START Data shown

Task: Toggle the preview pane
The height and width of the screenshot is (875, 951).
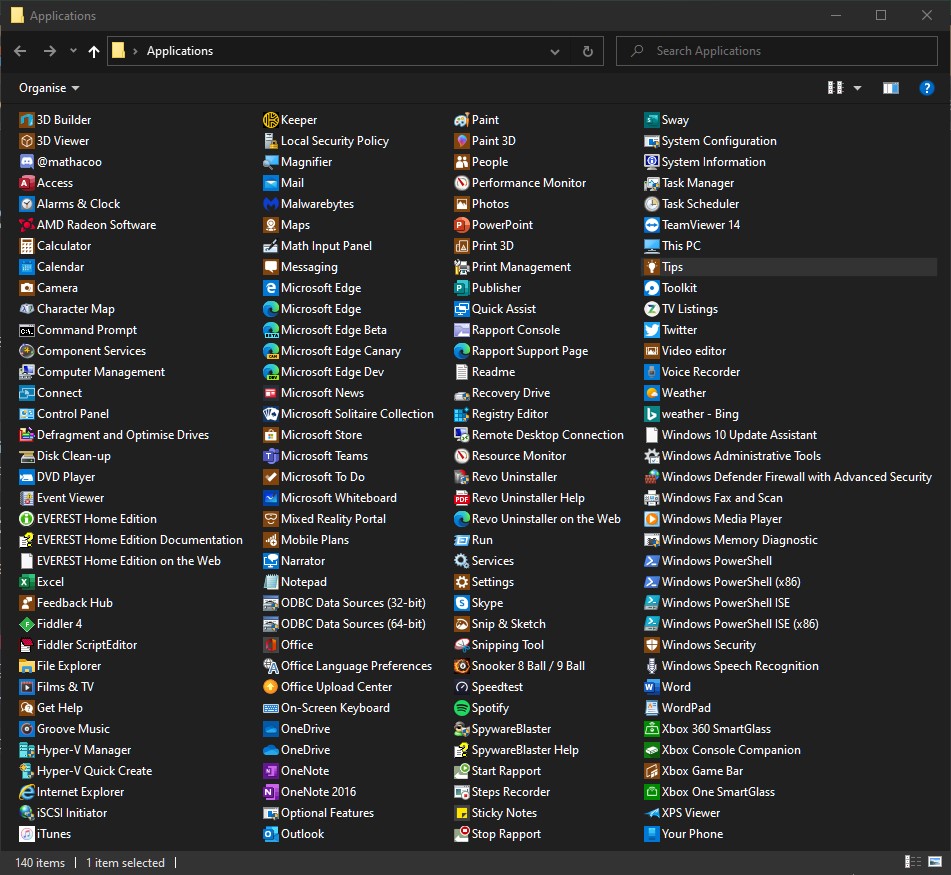Action: [x=890, y=88]
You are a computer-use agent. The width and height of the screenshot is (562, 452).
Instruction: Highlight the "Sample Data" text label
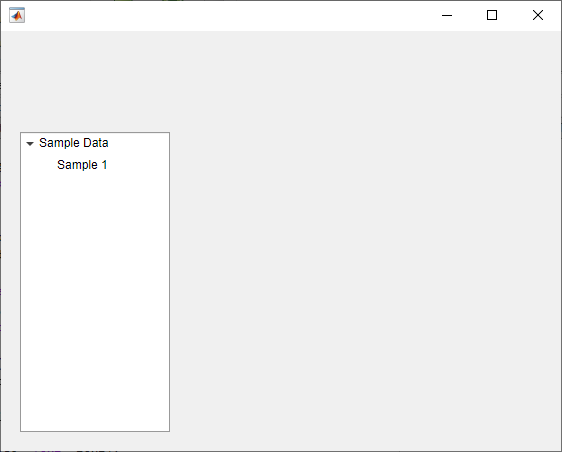[x=73, y=143]
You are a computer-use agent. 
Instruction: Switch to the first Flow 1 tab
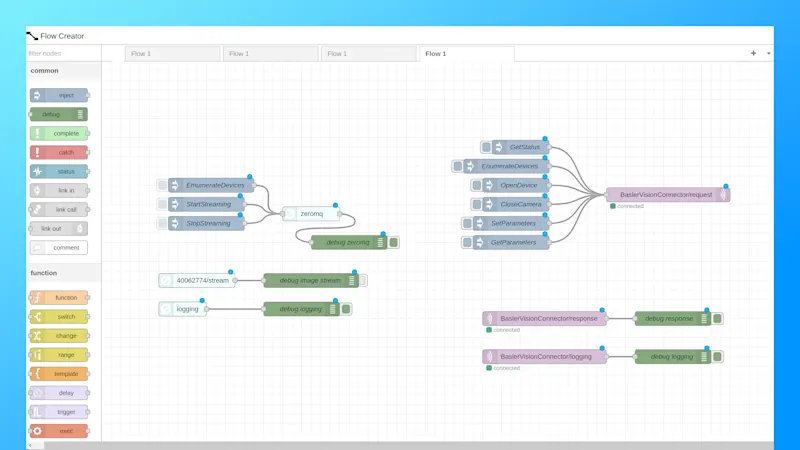[173, 54]
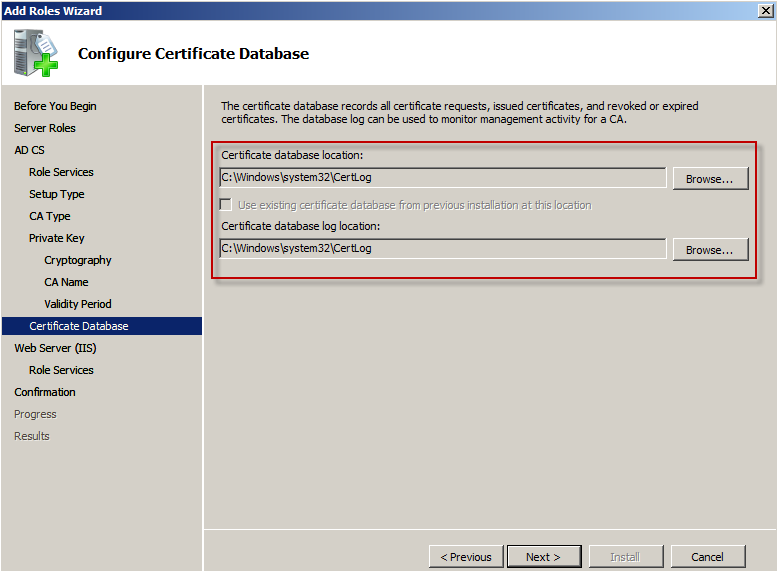Toggle 'Use existing certificate database' checkbox

pos(227,205)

END Data shown

:: The problem ::
An exact repeat of all the data is required, pictures excluded.

:: Task response ::
Task: Toggle the preview pane
The height and width of the screenshot is (875, 951).
Action: [x=890, y=88]
You are a computer-use agent. The width and height of the screenshot is (562, 452).
Instruction: Highlight the "Sample Data" text label
[x=73, y=143]
You are a computer-use agent. 
Instruction: Switch to the first Flow 1 tab
[173, 54]
Toggle 'Use existing certificate database' checkbox

pos(227,205)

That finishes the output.